Aggiornato al 23 giugno, il mercato della Juventus riguardante Paul Pogba non ha tuttora rilevato nessuna scossa sismica non avendo le offerte di Barcellona (80 milioni di euro) e Manchester City (110 con un giro milionario per l’ingaggio del giocatore) messo in moto di fatto ancora nessuna asta.

Fermo restando il fatto che il club catalano non potrebbe acquistare il centrocampista bianconero in questa sessione di mercato ma solo a partire dalla finestra invernale del 2016 per imposizioni riguardanti il Fair Play finanziario Uefa e che dunque sarebbe costretto a lasciare Pogba a Torino altri 6 o, a quel punto, 12 mesi, il ds del Barcellona Ariedo Braida non demorde su questo fronte, tanto che stando alle rivelazione del Mundo Deportivo, avrebbe in mente un piano chiamato Gerson per portare Pogba in blaugrana.

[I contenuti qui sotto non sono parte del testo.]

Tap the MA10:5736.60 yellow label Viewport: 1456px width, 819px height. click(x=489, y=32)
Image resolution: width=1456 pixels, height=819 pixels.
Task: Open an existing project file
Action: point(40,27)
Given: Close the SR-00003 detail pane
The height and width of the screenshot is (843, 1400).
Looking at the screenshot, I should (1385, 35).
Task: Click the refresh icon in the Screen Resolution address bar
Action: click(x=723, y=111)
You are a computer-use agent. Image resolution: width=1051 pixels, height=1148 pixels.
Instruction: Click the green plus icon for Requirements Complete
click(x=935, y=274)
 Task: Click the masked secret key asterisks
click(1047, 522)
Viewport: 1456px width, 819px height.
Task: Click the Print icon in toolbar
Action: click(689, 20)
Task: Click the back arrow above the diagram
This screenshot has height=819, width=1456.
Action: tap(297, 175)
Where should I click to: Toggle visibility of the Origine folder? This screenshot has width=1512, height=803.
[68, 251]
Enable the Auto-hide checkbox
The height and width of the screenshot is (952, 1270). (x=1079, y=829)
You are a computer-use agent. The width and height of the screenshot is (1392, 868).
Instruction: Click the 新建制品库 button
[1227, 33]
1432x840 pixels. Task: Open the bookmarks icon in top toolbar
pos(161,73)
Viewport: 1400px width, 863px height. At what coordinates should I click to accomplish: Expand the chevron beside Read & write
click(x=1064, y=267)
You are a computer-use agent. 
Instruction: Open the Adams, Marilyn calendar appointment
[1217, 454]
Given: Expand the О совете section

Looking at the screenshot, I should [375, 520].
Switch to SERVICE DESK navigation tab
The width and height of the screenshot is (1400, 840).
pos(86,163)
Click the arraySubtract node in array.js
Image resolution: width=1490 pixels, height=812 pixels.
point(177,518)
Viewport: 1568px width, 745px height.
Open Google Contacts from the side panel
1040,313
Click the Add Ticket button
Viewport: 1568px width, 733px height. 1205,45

Il presupposto su Pogba, chiarito più volte da Giuseppe Marotta, è quello di trattenere il talento francese almeno un altro anno e il mercato del Barcellona, per limiti estrinseci, soddisferebbe questa linea. Inoltre, sempre secondo l’ad bianconero, l’eventuale cessione sarebbe subordinata solo a un’offerta monstre di almeno 100 milioni. E qui scatterebbe il piano di Braida riguardante il centrocampista del Fluminense Gerson, crack del calcio brasiliano e pallino di Juventus e Inter già da qualche tempo, nonché di tanti altri club europei. Il Barcellona ha opzionato il brasiliano fino al 2019, un accordo col Fluminense che ne blocca il cartellino – operazione costata 3,6 milioni di euro – pur consentendo al 18enne di Rio de Janeiro di continuare a giocare nel Brasileirão fino a nuovo ordine. Il Barcellona lo valuta 20 milioni di euro ovvero lo sconto che chiederebbe alla Juventus per dare il via libero al trasferimento dal Fluminense e portare Pogba in Catalogna a 80 milioni.